Britain's £375bn money printing programme has run out of steam and new ways must be found to stimulate the economy, according to Lord Turner, one of the leading candidates for the Bank of England governorship....
Lord Turner said printing more money would have a “declining marginal impact” and threatened the stability of the economy.
Lord Turner warned that quantitative easing had left Britain facing a “liquidity trap in which replacing private sector holdings of bonds with private sector holdings of money has little impact on behaviour and thus on demand”. ...
Lord Turner said the central bank needed to change tack and consider “more innovative and unconventional policies” to get economic growth going.
Citing the example of Japan’s decades long economic malaise, Lord Turner warned that if the UK’s response to the crisis was wrong the economy could be blighted by slow growth “for many years ahead”.Regular readers know that the right way to respond to the crisis and get the economy going again is to adopt the Swedish Model with ultra transparency.
Under the Swedish Model, the banks will recognize upfront all the losses on the excess debt currently being hidden on and off their balance sheets.
By recognizing the losses, the banks will lift the debt service burden off of the real economy and society.
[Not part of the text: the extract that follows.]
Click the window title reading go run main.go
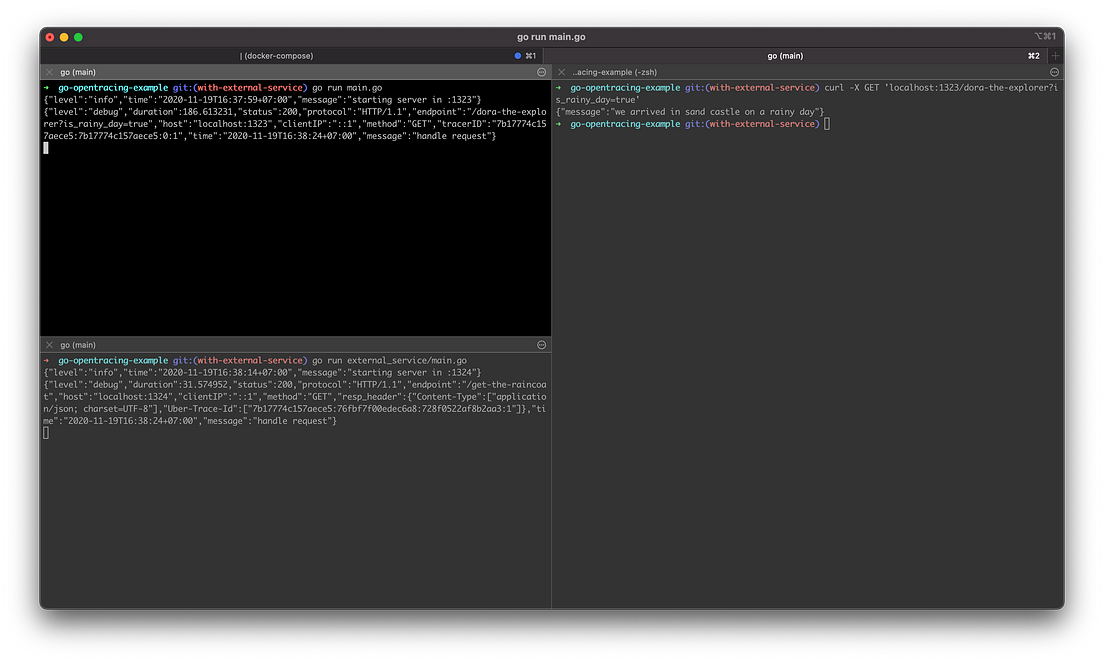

This will allow growth to return to the real economy (check out how Iceland's economy has responded to its banks absorbing the losses related to a much more severe financial crisis).
Requiring the banks to provide ultra transparency and disclose on an ongoing basis their current global asset, liability and off-balance sheet exposure details allows market participants to both confirm the banks recognized all of their losses and to exert discipline on the banks to restrain their future risk taking.
In an apparent reference to the IMF’s u-turn this week on government austerity programmes, Lord Turner mocked the body’s “confident assertion” before the crisis that innovation in the financial system had “helped make the banking and overall financial system more resilient”.
“That assumption turned out to be profoundly wrong and dangerous, a major intellectual failure,” he said.As Yves Smith said on Naked Capitalism, nobody on Wall Street was paid to create low margin, transparent products.
Financial innovation was all about bringing opacity to the financial system.
Lord Turner also had harsh words for the FSA’s own conduct in the years leading up to the crisis and said the regulator had “made huge mistakes”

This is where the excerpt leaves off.